In India, investing in the stock market via mutual funds is quite popular. One popular choice for this is Sensex funds, which track the BSE Sensex. For investors who like to invest a large amount knowing the past performance of Sensex is a crucial criterion. In this blog, we will break down the performance of Sensex funds during the last five years.
Understanding Sensex Funds
Sensex funds are index investments that aim to replicate the BSE Sensex’s performance. The Sensex includes 30 of the Bombay Stock Exchange’s most prominent and powerful companies.
By investing in Sensex funds, investors can get exposure to a variety of these leading companies without picking specific securities, making it a safer and broader proposition for their investment.
When investors want to capitalize on the growing market trend investing in Sensex Funds can be a suitable choice for higher returns.
5 Year Performance Analysis of Sensex Funds
Here is how Sensex funds have performed in the last five years.
Historical Returns
Sensex funds have been very successful during the last five years. The annual returns(5Y) from some well-known Sensex funds are:
● HDFC Index S&P BSE Sensex Direct Plan: 17.32%
● ICICI Prudential Sensex Index Fund: 17.64%
● Tata BSE Sensex Index Fund: 17.15%
These figures demonstrate the impressive performance of Sensex funds, particularly during the post-COVID-19 recovery of the Indian market.
Source: Moneycontrol
5 Year Lumpsum Investment Calculation in Sensex Fund
Investors can calculate the potential return on a lump sum investment by following the way.
For example: If you have invested ₹1,00,000 in a Sensex fund for five years and the investment will have an average return of 13%, then its future value will be.
The formula to calculate the future value (FV) of a lump sum investment is:
FV = PV * (1 + r)^n
Where:
● PV is the Present Value (₹1,00,000)
● r is the annual return rate (0.13)
● n is the number of years (5)
Using these numbers, the calculation looks like this: FV=100000×(1+0.13)^5≈100000×1.842=₹1,84,200
Therefore, if an investor has invested a sum of ₹1,00,000 into a Sensex fund for five years, it will be around ₹1,84,200 at the end of 5 years.

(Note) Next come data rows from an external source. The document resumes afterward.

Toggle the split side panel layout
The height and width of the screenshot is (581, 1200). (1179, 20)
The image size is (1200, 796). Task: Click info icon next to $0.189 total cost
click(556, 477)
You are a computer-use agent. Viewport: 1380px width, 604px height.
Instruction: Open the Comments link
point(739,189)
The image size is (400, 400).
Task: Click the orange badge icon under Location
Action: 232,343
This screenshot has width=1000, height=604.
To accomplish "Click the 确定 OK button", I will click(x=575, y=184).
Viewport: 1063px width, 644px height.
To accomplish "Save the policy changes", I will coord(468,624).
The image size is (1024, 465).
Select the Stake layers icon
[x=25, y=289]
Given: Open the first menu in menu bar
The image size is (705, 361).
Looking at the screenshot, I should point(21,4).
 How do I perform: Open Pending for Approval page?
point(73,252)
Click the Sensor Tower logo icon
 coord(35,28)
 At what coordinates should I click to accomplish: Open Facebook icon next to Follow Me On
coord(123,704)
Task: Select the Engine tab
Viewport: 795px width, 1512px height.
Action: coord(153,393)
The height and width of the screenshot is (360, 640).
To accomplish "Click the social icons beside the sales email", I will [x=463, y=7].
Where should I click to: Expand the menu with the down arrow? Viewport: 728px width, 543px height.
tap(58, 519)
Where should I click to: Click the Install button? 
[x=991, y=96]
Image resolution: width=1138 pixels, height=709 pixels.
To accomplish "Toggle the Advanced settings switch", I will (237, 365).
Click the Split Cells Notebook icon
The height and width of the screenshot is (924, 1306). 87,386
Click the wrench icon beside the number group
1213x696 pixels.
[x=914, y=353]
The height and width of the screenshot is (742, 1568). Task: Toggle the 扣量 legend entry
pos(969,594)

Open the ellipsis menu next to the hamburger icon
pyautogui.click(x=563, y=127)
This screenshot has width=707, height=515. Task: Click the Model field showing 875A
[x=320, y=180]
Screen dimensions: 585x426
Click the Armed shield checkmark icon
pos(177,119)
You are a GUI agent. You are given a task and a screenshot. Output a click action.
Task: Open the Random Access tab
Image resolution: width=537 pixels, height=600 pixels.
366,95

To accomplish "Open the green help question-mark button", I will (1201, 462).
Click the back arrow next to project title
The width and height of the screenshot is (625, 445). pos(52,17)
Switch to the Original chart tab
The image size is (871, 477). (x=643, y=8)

Key Factors Influencing The Performance of Sensex Funds
Sensex funds have done well over the last five years. There are several factors that influence the performance of Sensex funds. Some of them are:
Trends in the Market
The Indian stock market has seen wild swings, influenced by international economic conditions, domestic policy, and investor sentiment. However, Sensex funds have benefited from a promising trend in general.
Economic Revival
Following the epidemic, stock prices rose as a result of increased profits produced by companies. Sensex funds reaped the benefits of this.
Rates of Interest
Sensex funds were popular among investors seeking higher profits in the stock market as a result of lower interest rates.
Government Policies
The government’s initiatives to streamline operations, upgrade infrastructure, and entice international investors have created a more favorable investment climate, which has increased the value of Sensex funds among investors.
Conclusion
Sensex funds have performed well over the previous five years, making them a promising investment for growth. A lumpsum calculator may help an investor in investing wisely and avoid any potential risk. Investors should always examine their financial objectives and risk tolerance before making any investment decision. For lumpsum investing in India, Sensex funds are a good choice for investors looking for higher returns on their investments.